We started the process on Halloween, when we reclaimed another holiday by trading class parties for a showing of the movie “Akeelah and the Bee.” In this inspiring family film, produced (oddly) by Starbucks, Akeelah Anderson goes from South-Central LA middle school of intellectual doom to win the Scripps National Spelling Bee. The movie simultaneously let our students see that children of color can be involved in academics and still be cool and taught them how a spelling bee works. As they walked out, we handed them a page of words that would be in the first round of spelling bee. Even if only ten kids in each class really cared, a critical mass of kids started studying. For a little while, I got to see kids studying spelling words during recess, without anyone else batting an eye. A few Fridays ago we had a practice round and then a semi-finals last week.
The children who sat on the stage Friday knew how to participate and took their role seriously; their sincerity brought the kids in the audience into the drama and everyone was remarkably well-behaved. Parents of the finalists turned out in force, even at 1:30 in the afternoon, a rarity in our working-class world. Our school’s parent group created a lovely banner declaring the “2006 M--- Elementary School Spelling Bee Finals” and decorated the auditorium. The principal and our school’s reading coach officiated, bell and all.
When the first student up got nervous and spelled hospital “sospital,” I started to worry that the Bee would last about five minutes. But competition quickly improved and it became clear that some students, at least, had prepared. S----, a second grader who had studied tremendously, added no small amount of drama by staying in until the final round and leading the teachers to worry that three years at our school would conspicuously be proved detrimental to students’ spelling. In the end, however, the Bee was won by a smart 4th grader, who managed to remember that there is only one L in “harmful.”
We plan to continue this excitement for academic competition with a Math Relays in January. We did this last year and it was great. Our top 30 multipliers form teams of five and compete, in front of wildly cheering students, to fill out a 100-problem test sheet. Each student does 20 problems then races back to tag the next. The fastest student team competes with the teachers. Believe it or not, it works to get them enthused about learning their facts.
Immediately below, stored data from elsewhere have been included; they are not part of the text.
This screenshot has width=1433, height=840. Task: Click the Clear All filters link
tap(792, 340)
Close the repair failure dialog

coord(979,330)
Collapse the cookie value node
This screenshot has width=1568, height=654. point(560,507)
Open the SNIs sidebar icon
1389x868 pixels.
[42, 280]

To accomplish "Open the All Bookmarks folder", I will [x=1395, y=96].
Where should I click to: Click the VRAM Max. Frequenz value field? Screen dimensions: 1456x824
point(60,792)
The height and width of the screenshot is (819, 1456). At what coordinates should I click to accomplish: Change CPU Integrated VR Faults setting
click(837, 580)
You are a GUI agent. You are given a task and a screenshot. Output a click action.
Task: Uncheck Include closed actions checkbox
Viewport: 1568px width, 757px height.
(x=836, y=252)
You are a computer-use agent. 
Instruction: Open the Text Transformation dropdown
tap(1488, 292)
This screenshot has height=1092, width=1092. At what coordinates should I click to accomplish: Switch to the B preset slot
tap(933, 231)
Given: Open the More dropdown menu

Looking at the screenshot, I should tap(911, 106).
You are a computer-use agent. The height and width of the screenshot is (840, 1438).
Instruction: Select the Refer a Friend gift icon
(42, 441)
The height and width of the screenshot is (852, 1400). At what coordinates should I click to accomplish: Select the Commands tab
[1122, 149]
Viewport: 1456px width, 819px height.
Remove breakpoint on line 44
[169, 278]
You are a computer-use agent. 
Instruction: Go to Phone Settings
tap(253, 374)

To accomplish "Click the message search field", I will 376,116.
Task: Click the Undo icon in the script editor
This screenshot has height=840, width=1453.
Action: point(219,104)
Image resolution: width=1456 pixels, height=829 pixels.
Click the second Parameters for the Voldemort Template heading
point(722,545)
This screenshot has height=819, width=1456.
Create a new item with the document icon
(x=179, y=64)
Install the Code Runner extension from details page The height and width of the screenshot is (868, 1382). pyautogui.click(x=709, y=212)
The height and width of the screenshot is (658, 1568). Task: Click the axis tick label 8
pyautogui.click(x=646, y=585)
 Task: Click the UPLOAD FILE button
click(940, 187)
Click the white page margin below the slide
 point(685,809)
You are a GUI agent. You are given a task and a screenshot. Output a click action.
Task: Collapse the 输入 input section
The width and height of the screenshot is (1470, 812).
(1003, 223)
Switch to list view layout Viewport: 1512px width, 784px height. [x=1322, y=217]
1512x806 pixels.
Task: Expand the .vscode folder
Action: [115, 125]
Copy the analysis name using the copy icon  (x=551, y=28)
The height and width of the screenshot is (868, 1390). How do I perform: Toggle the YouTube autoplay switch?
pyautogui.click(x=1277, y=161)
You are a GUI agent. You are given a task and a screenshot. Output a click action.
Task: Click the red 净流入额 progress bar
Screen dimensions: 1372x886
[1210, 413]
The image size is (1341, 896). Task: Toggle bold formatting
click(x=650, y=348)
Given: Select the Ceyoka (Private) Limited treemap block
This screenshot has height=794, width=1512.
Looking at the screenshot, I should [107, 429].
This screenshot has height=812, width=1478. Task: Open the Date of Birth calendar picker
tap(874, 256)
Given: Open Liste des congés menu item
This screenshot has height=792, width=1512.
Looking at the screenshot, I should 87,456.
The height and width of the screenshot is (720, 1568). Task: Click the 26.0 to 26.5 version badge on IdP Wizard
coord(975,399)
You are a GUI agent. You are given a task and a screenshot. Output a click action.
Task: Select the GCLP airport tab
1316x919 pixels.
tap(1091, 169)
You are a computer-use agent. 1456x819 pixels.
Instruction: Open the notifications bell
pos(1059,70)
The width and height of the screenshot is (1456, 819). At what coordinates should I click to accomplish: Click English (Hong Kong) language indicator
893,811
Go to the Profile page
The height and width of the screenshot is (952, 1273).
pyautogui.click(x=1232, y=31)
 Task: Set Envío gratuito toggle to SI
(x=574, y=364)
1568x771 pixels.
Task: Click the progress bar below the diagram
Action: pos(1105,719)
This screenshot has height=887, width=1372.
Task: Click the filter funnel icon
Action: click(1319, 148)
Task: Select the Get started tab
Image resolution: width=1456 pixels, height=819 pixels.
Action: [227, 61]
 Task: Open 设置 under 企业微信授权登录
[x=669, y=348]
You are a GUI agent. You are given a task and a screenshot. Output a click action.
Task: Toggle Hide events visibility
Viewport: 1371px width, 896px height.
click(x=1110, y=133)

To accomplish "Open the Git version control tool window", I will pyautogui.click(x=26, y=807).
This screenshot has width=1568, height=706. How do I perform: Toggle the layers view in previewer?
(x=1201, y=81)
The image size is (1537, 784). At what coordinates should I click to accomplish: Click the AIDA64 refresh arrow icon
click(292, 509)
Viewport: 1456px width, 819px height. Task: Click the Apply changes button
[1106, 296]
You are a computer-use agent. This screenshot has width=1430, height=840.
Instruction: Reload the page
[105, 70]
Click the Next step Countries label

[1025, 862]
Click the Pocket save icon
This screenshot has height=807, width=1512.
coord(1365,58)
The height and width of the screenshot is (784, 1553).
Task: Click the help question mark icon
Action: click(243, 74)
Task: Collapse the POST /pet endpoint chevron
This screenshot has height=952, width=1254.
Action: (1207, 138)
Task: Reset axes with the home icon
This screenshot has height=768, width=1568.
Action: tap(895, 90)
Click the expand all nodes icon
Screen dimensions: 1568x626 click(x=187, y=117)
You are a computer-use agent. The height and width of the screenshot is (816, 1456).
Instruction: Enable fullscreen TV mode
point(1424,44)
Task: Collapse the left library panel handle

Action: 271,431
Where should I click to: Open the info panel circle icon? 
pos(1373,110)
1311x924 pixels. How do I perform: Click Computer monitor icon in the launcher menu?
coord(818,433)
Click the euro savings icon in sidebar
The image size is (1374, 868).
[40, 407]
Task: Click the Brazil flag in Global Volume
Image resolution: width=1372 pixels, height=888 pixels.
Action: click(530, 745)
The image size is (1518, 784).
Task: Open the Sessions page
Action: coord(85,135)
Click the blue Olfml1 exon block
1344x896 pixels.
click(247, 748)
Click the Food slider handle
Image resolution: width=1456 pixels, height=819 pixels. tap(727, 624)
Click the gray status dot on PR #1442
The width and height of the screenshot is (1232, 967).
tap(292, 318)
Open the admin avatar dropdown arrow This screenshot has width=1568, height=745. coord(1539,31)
There is so little in my children’s world that really proves to them the value of smarts. Their pantheon of heroes is filled with pro-wrestlers and pop stars, who are certainly not achieving fame and money through brain power. We TFA teachers constantly talk about college, about building a self-expectation that they will go to college, and that is great. But college is a very distant goal for an eight-year old, who is far closer to being in diapers than a dorm room. In elementary school, we need to build a culture of learning as cool that will build the drive to get them to college. The Bee, if it can be true to its title as “annual,” is a great first step.